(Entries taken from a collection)
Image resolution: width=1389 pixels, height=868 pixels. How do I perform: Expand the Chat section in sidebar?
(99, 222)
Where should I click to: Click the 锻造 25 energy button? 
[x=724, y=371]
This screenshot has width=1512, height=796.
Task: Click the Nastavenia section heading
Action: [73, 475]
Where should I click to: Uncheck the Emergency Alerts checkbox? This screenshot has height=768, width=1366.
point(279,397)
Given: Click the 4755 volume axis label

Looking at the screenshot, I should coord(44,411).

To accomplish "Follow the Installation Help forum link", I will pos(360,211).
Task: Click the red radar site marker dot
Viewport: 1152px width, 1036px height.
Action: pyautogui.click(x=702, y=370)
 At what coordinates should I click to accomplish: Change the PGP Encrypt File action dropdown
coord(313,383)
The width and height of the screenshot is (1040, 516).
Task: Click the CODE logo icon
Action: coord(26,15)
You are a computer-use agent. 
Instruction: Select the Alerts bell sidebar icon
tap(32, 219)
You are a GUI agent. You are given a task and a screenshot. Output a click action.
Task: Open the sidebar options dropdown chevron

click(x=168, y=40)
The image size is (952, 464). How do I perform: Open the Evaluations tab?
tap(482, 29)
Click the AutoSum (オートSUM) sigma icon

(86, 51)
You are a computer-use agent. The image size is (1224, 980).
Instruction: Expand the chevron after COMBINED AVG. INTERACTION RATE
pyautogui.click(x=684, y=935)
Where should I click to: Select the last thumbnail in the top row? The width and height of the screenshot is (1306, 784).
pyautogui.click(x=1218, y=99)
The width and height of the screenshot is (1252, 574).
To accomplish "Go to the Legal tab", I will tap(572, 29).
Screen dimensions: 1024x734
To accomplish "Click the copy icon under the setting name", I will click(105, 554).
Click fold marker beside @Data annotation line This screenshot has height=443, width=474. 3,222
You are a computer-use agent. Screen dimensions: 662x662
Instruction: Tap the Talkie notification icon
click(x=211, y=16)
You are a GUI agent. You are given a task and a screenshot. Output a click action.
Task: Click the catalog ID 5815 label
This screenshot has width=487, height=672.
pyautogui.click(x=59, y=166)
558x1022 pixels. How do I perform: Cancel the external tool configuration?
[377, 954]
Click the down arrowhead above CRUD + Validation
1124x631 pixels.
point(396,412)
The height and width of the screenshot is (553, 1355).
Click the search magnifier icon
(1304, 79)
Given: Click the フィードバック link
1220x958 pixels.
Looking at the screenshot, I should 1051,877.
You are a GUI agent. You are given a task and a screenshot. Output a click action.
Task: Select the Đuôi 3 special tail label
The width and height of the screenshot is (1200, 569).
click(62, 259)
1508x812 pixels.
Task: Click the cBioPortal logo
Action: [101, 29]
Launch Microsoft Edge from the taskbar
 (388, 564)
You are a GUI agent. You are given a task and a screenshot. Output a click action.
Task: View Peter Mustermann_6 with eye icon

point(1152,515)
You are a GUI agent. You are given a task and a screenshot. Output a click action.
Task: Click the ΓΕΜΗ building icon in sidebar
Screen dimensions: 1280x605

[PROBLEM STATEMENT]
Please print each entry once more, exactly as it reads.

[ANSWER SECTION]
Image resolution: width=1389 pixels, height=868 pixels. How do I perform: Expand the Chat section in sidebar?
(99, 222)
Where should I click to: Click the 锻造 25 energy button? 
[x=724, y=371]
This screenshot has width=1512, height=796.
Task: Click the Nastavenia section heading
Action: [73, 475]
Where should I click to: Uncheck the Emergency Alerts checkbox? This screenshot has height=768, width=1366.
point(279,397)
Given: Click the 4755 volume axis label

Looking at the screenshot, I should coord(44,411).

To accomplish "Follow the Installation Help forum link", I will pos(360,211).
Task: Click the red radar site marker dot
Viewport: 1152px width, 1036px height.
Action: pyautogui.click(x=702, y=370)
 At what coordinates should I click to accomplish: Change the PGP Encrypt File action dropdown
coord(313,383)
The width and height of the screenshot is (1040, 516).
Task: Click the CODE logo icon
Action: coord(26,15)
You are a computer-use agent. 
Instruction: Select the Alerts bell sidebar icon
tap(32, 219)
You are a GUI agent. You are given a task and a screenshot. Output a click action.
Task: Open the sidebar options dropdown chevron

click(x=168, y=40)
The image size is (952, 464). How do I perform: Open the Evaluations tab?
tap(482, 29)
Click the AutoSum (オートSUM) sigma icon

(86, 51)
You are a computer-use agent. The image size is (1224, 980).
Instruction: Expand the chevron after COMBINED AVG. INTERACTION RATE
pyautogui.click(x=684, y=935)
Where should I click to: Select the last thumbnail in the top row? The width and height of the screenshot is (1306, 784).
pyautogui.click(x=1218, y=99)
The width and height of the screenshot is (1252, 574).
To accomplish "Go to the Legal tab", I will tap(572, 29).
Screen dimensions: 1024x734
To accomplish "Click the copy icon under the setting name", I will click(105, 554).
Click fold marker beside @Data annotation line This screenshot has height=443, width=474. 3,222
You are a computer-use agent. Screen dimensions: 662x662
Instruction: Tap the Talkie notification icon
click(x=211, y=16)
You are a GUI agent. You are given a task and a screenshot. Output a click action.
Task: Click the catalog ID 5815 label
This screenshot has width=487, height=672.
pyautogui.click(x=59, y=166)
558x1022 pixels. How do I perform: Cancel the external tool configuration?
[377, 954]
Click the down arrowhead above CRUD + Validation
1124x631 pixels.
point(396,412)
The height and width of the screenshot is (553, 1355).
Click the search magnifier icon
(1304, 79)
Given: Click the フィードバック link
1220x958 pixels.
Looking at the screenshot, I should 1051,877.
You are a GUI agent. You are given a task and a screenshot. Output a click action.
Task: Select the Đuôi 3 special tail label
The width and height of the screenshot is (1200, 569).
click(62, 259)
1508x812 pixels.
Task: Click the cBioPortal logo
Action: [101, 29]
Launch Microsoft Edge from the taskbar
 (388, 564)
You are a GUI agent. You are given a task and a screenshot. Output a click action.
Task: View Peter Mustermann_6 with eye icon

point(1152,515)
You are a GUI agent. You are given a task and a screenshot. Output a click action.
Task: Click the ΓΕΜΗ building icon in sidebar
Screen dimensions: 1280x605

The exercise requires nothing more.